Richard Uhlig, at 8:19 am EDT on May 7, 2005

Confederate Defeat Vanderbilt

I hope this win will turn the tide, We have lost so many. May GOD bless that court.

Paul T Caple, Confederate Hall, at 9:34 am EDT on May 7, 2005

CONFEDERATES DEFEAT VANDY

A deals a deal!even you skalawags have to play by the same rules!

RICHARD THURSTON, at 12:16 pm EDT on May 7, 2005

Confederates Defeat Vanderbilt

It’s good that the Vanderbilt community has been sharply reminded that legal obligations cannot simply be sloughed off whenever it seems convenient. Vanderbilt was banking on playing the “Confederacy card” in the expectation that general hostility to things Confederate would blind the legal system and allow a sly circumvention of contract law. Furthermore, the asinine and unctuous claim of “academic freedom” to support Vanderbilt’s “right” to change the name of Confederate Memorial Hall is a burning beacon of the rank hypocrisy that bars true academic inquiry. Last but not least, anyone stupid enough to think that a school founded by a Yankee robber baron who made his fortune helping to kill Confederate soldiers could ever somehow “endorse” the South, its institutions and its heritage, deserves to have the Confederacy rubbed in his or her face. Such ignorance deserves no less.

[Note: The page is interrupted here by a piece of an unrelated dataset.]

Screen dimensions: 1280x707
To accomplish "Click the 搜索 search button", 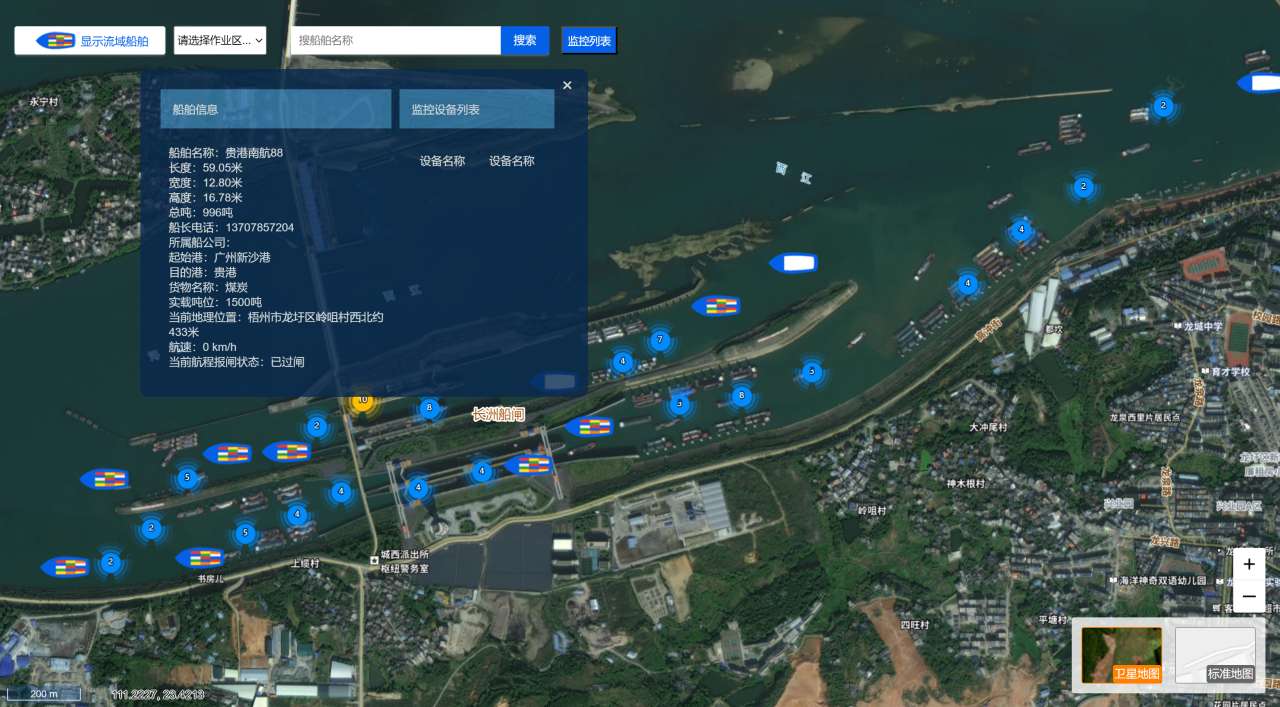I will pos(525,41).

James Allen Knechtmann, at 4:03 pm EDT on May 7, 2005

Court ruling in favor of the name of the Vanderbilt Hall

The court did a superb job in considering the matter, and in the opinion might also have paraphrased Justice Holmes and added that the notion that we should be governed by our distant posterity is ridiculous. Those who object to the name of the building resulting from a UDC gift need to read a tad of the history of both the mid-19th Century Civil War South and that of the early 20th Century when the gift was made. Those same folks, at least during a few moments of reflection, should realize that history is whatever it truly was, and is not what we might wish it to have been or today have it be. Paul

Paul, history as it was, at 5:01 pm EDT on May 8, 2005

Small victory

Yeeeeeeeeeeeeeeehaaaaaaaaaaaaaaaaaa! (Rebel yell)

Finally, one small victory. May this victory be part of a bigger turn-around.

Deo Vindice

Confederate_Coqui, at 5:34 pm EDT on May 8, 2005

Confederate Memorial Hall

Three comments:

(1) I am very pleased that Tennessee judges grasp the simple principle that a deal is a deal.

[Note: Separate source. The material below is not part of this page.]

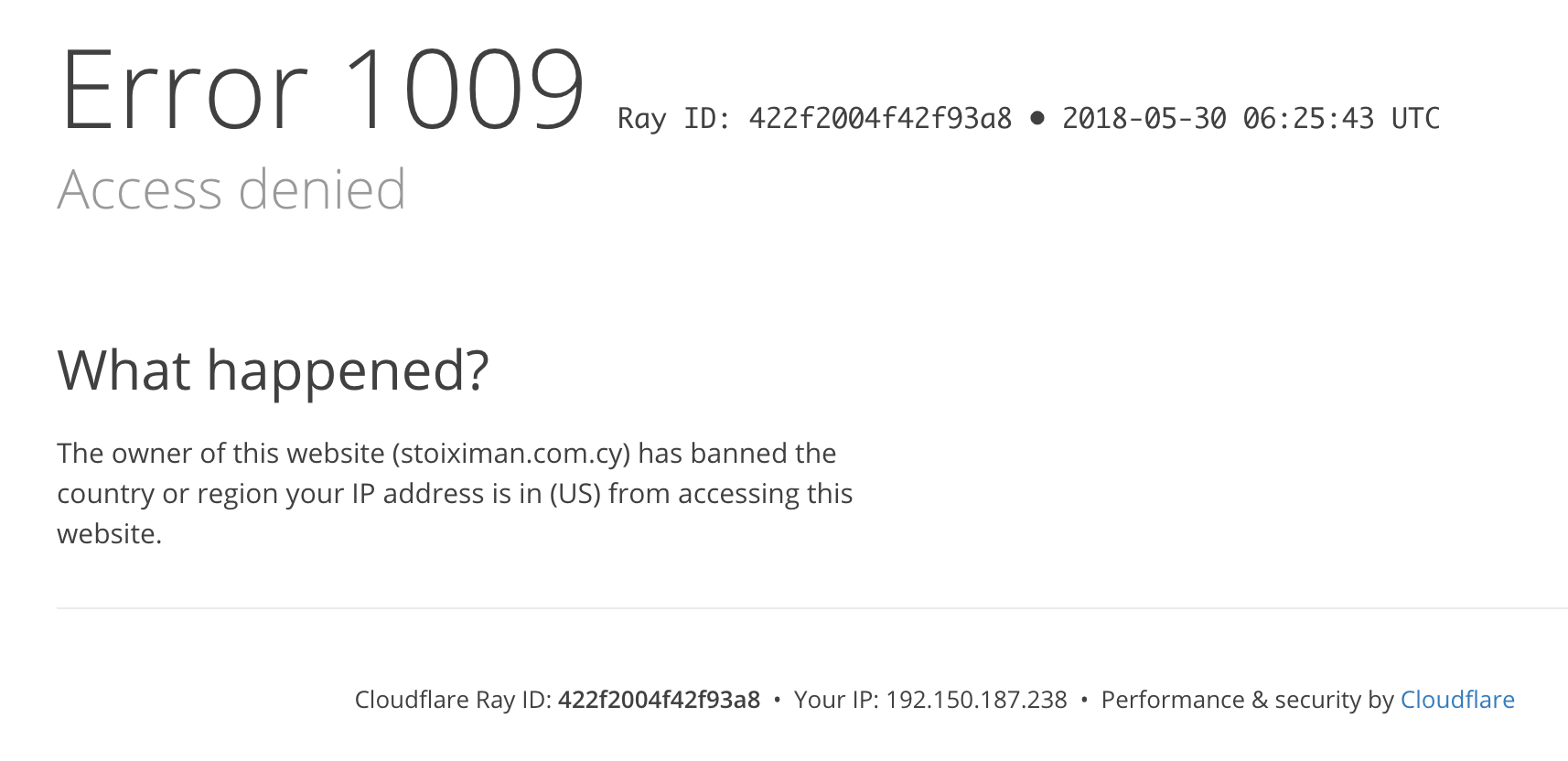Click the Performance & security by text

(2) $50,000 in 1933 is worth $750,000 today.

(3) If I were running the UDC, I would take the money (if Vandy is willing) put the money to better use than leaving the capital tied up at Vandy.

GB, at 4:04 am EDT on May 9, 2005

Is it true that Rice University made a similar deal some years ago, allowing black students to attend, but thereby losing enough of their endowment that they had to start charging tuition?

At any rate, if it’s only $750,000, I don’t see why Vanderbilt wouldn’t just pay them back and change the name. They could probably easily get a donor willing to donate $750,000 to name it more tactfully!